Excerpt to read:
Therese Stowell developed the initial version of cmd.exe for Windows NT.[1] Although some old DOS commands are not supported or have been changed (e.g. the functionality of deltree was rolled into rd in the form of the /s parameter), cmd.exe still has a greater number of built-in commands.

Both the OS/2 and the Windows NT versions of cmd.exe have more detailed error messages than the blanket "Bad command or file name" (in the case of malformed commands) of command.com. In the OS/2 version of cmd.exe, errors are reported in whatever the current language of the system is, their text being taken from the system message files. The help command can then be issued with the error message number to obtain further information.

cmd.exe, which remains part of Windows Vista and Windows Server 2008 for backward compatibility, will be supplemented with Windows PowerShell, Microsoft's new extensible command line shell and task-based scripting technology.

Technical information

Unlike COMMAND.COM, which is a DOS program, cmd.exe is a native program for the platform. This allows it to take advantage of features available to native programs on the platform and not available to DOS programs. For example, since cmd.exe is a native text-mode application on OS/2, it can use real pipes in command pipelines, allowing both sides of the pipeline to run concurrently. As a result, it is possible to redirect the standard error in cmd.exe, unlike COMMAND.COM. (COMMAND.COM uses temporary files, and runs the two sides serially, one after the other.)

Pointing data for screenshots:
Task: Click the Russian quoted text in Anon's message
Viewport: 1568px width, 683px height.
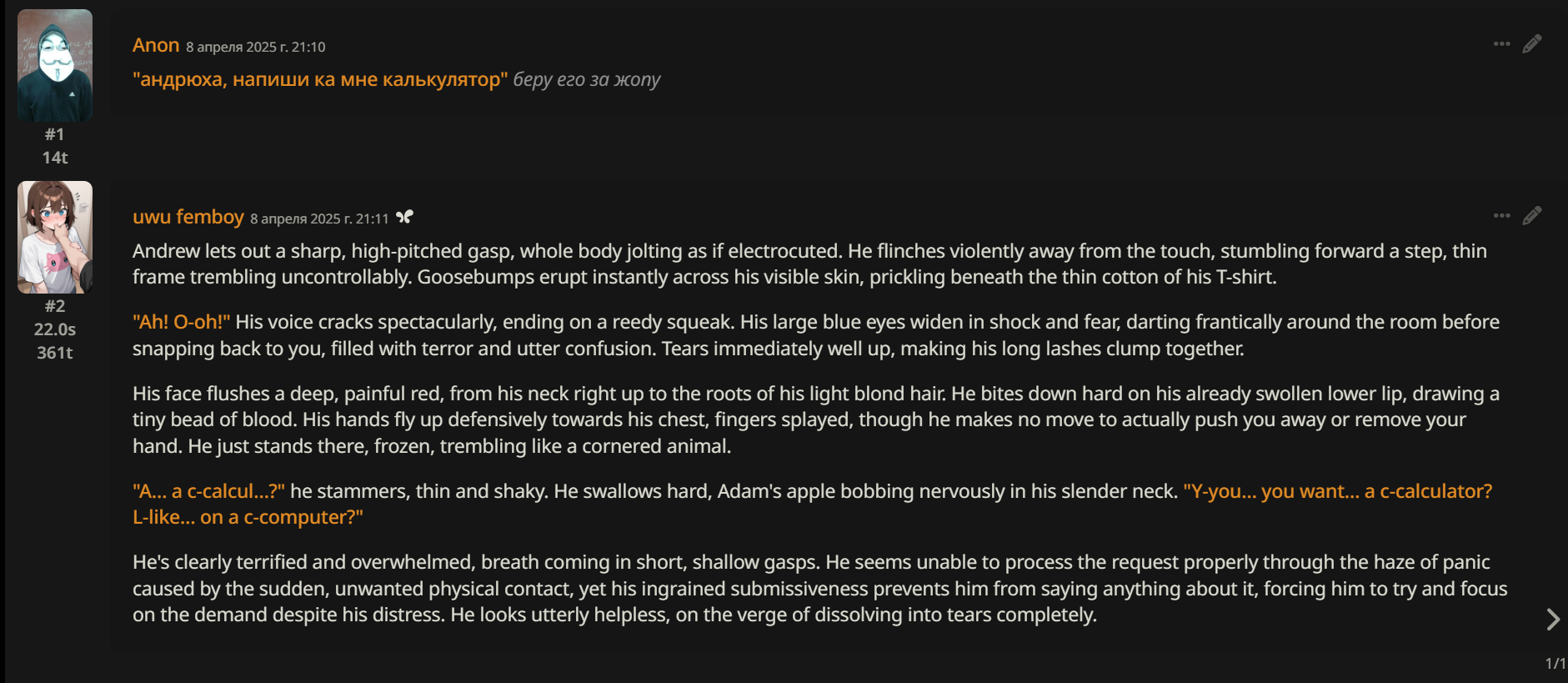Action: pos(320,79)
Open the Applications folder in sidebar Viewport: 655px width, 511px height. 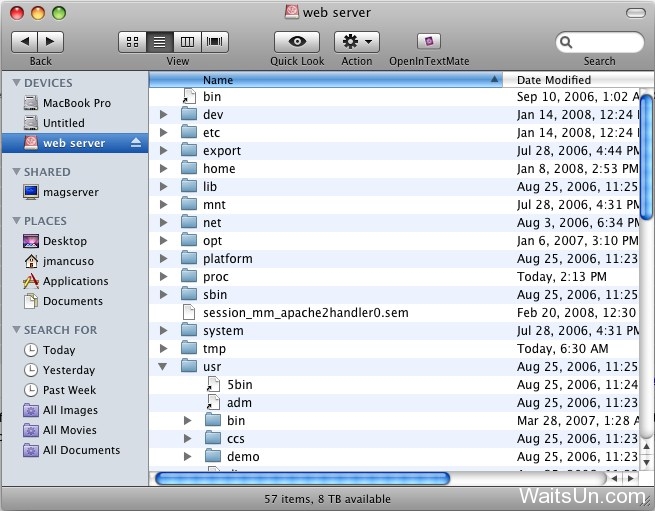point(75,281)
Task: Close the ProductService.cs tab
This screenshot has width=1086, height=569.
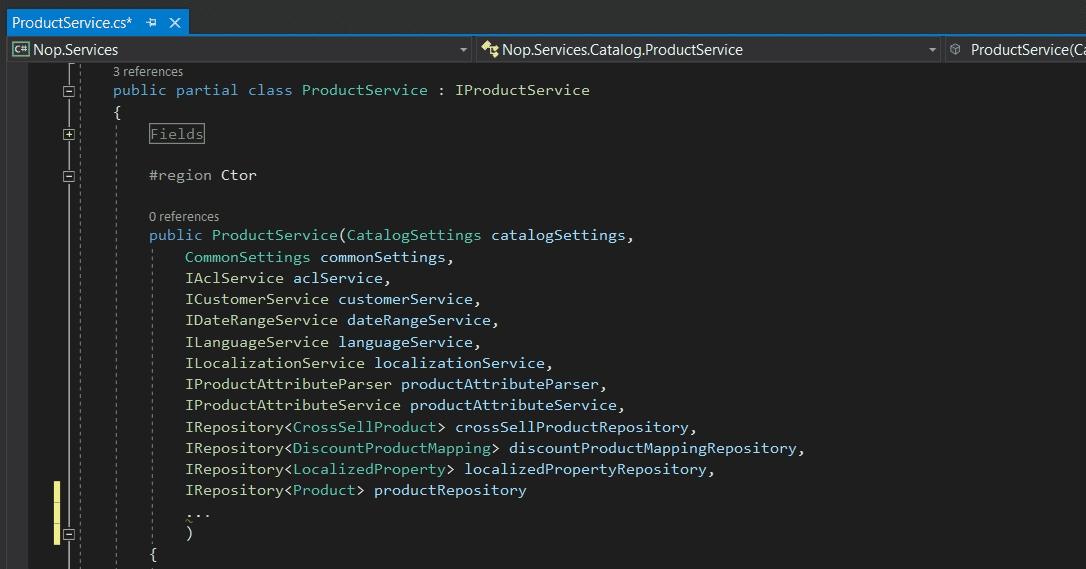Action: [175, 23]
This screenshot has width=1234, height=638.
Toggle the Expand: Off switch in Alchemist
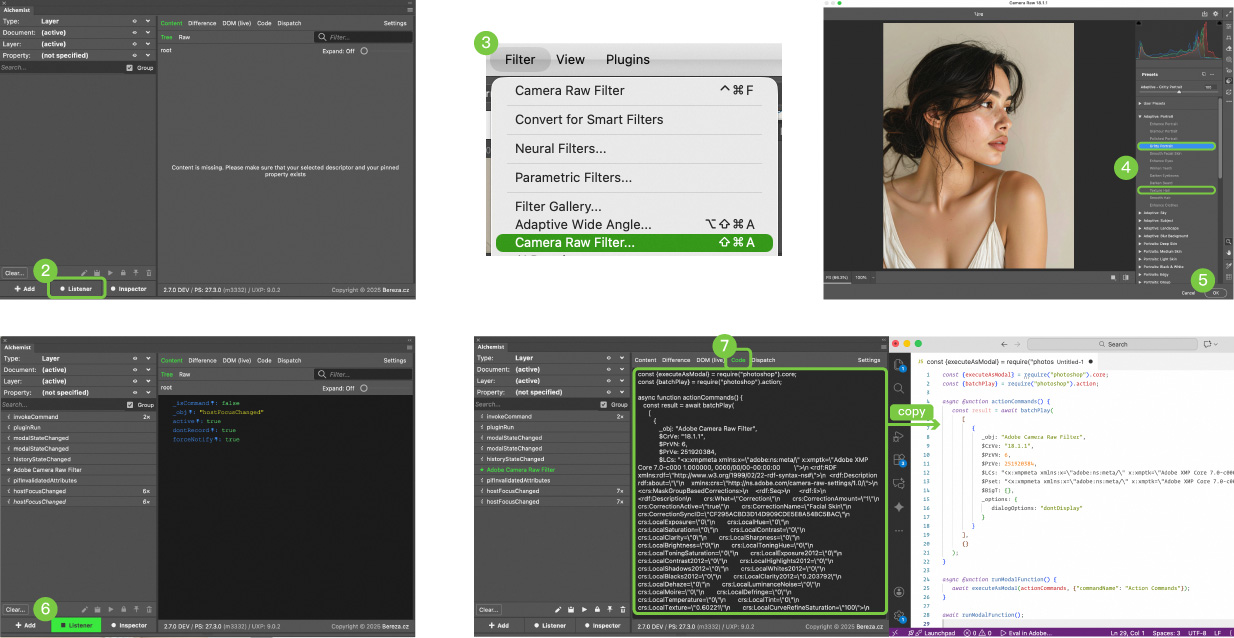364,50
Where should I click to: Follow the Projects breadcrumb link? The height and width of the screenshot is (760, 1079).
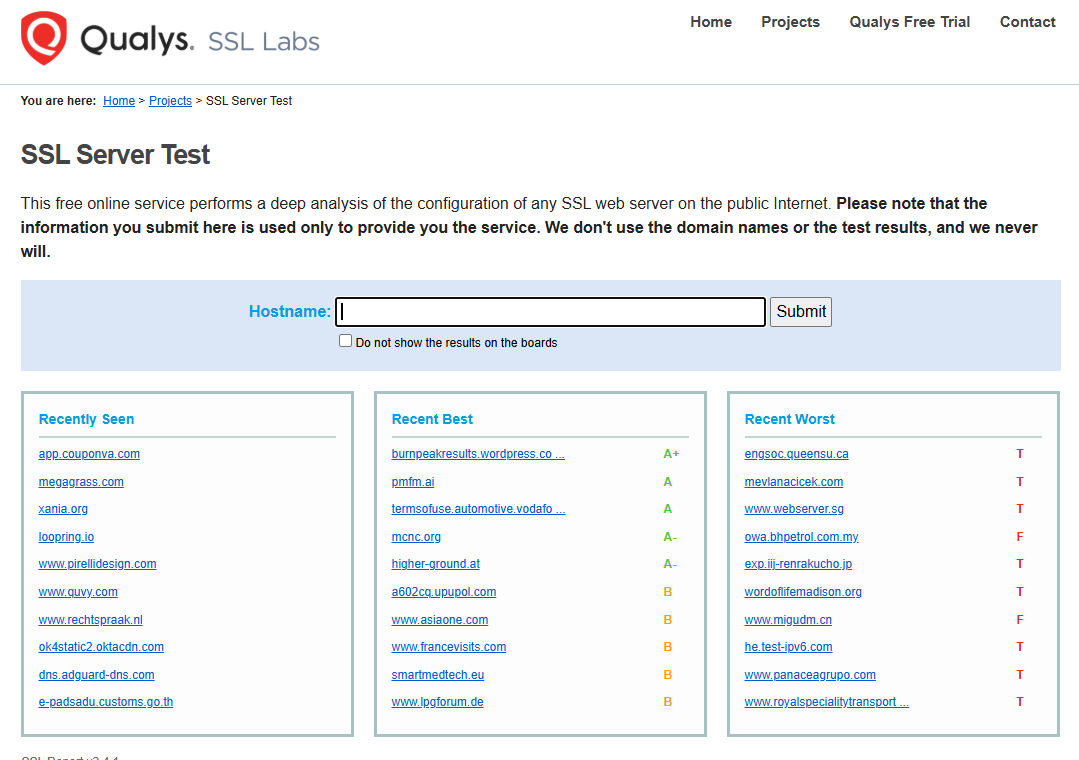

Problems:
(a) Reproduce the records from the line that contains "Task: Close the ProductService.cs tab" through the end of the records, including both ends, and leave the pictures out.
(b) Carry on the passage about cmd.exe from the point where it stops.
The text and the records are unrelated material.

Results of the exercise:
(a)
Task: Close the ProductService.cs tab
This screenshot has width=1086, height=569.
Action: [175, 23]
This screenshot has width=1234, height=638.
Toggle the Expand: Off switch in Alchemist
364,50
Where should I click to: Follow the Projects breadcrumb link? The height and width of the screenshot is (760, 1079).

(b)
Technically, cmd.exe is a Windows program that acts as a DOS-like command line interpreter. It is generally compatible, but provides extensions which address the limitations of COMMAND.COM:

  • SETLOCAL/ENDLOCAL commands limit the scope of changes to the environment
  • internal CALL and GOTO labels lessen the need for individual batch files to perform parts of a task.
  • filename-parsing extensions to the SET command are comparable to C shell.
  • an expression-evaluation extensions is also provided in the SET command.
  • an expansion of the FOR command to support parsing files and arbitrary sets in addition to filenames.
  • use of arrow keys to scroll through command history (provided by the DOSKEY.EXE in command.com extension)
  • off-by-default path completion capabilities similar to bash tab completion
  • a directory stack accessible with the PUSHD and POPD commands
  • IF can perform case-insensitive comparisons and numeric equality and inequality comparisons in addition to case-sensitive string comparisons

The extensions can be disabled, providing a stricter compatibility mode.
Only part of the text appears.